Idle Agriculture Funds
by Tom Yamachika, President, Tax Foundation Hawaii
Last week, we started looking at reports of agencies that have administratively established special funds. These funds are pots of money that are not created by statute so that only the expending agency, and not necessarily the Legislature (which is supposed to be overseeing all state expenditures), knows the details. We examined some Department of Education funds last week. This week we look at the Department of Agriculture and Biosecurity. Their report to the Legislature is here.
Page 11 of the report discusses the Agricultural Loan Revolving Fund. The fund is used to make loans to farmers and ranchers and to assist them in securing credit from private lenders. The expenses from the fund would be moneys loaned out and some administrative costs. The revenues would be for loan repayments. The fund now has $11.8 million in it now. Over the past few years, its expenses have averaged about $1 million, and the revenues it brings in are around $2 million annually.

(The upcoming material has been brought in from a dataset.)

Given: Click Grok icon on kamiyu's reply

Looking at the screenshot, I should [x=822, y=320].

The Department is projecting that future revenues will be about $1.5 million per year and its future expenses will be $5 million per year, so the fund will be less than $1 million by the end of fiscal 2028.
Excuse me? By what miracle is this agency going to be able to quintuple the amount it now loans out AND reduce the repayments it is now getting? Don’t these financial wizards know that if you loan out more money, you are expecting to be repaid more money over time? Sorry, but the math doesn't work here.

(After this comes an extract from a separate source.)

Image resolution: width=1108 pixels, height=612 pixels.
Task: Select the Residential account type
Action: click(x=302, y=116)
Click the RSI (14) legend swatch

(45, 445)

On page 12, the report discusses the Pest Inspection, Quarantine, and Education Fund. The fund receives legislative appropriations, and it also receives fees when shippers pay for agricultural or quarantine inspections. If you brought your dog from the mainland, for example, the cost of the canine quarantine would go into this fund. The fund’s expenses include the expenses of inspection, including remedial action when they find something. (Okay, we found a brown tree snake. Now what do we do with it?)

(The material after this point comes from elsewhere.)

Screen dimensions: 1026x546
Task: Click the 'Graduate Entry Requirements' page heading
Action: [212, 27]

The amount of revenues and expenses in this fund has fluctuated a bit, normally around $5-6 million, but we ended fiscal year 2025 with $8 million and the Department is expecting that balance to rise steadily to $15.2 million by the end of fiscal year 2028. If that’s true, do we need to be keeping all of that money when funds are sorely needed elsewhere?
Pages 13 and 19 relate to non-agricultural parks and agricultural parks, respectively. The two funds receive rental income from letting space in the parks, and spend money on operating and maintaining the parks. The revenues and expenses reported in these fund show that revenues are comparable to but consistently exceed expenses, so the year-end cash balance of the funds grow steadily. The ending unencumbered cash balance of both funds at the end of fiscal 2025 was about $2.8 million per fund.
As with the DOE funds reviewed last week, it’s questionable why these funds need to be segregated from the other appropriated funds of the agency. If it’s management information they want, they are obviously free to use cost center accounting so the agency knows the financial strength of each program and can report on it while preserving legislative oversight and accountability.
And the Department would be less likely to leave millions of dollars lying around, like it does now.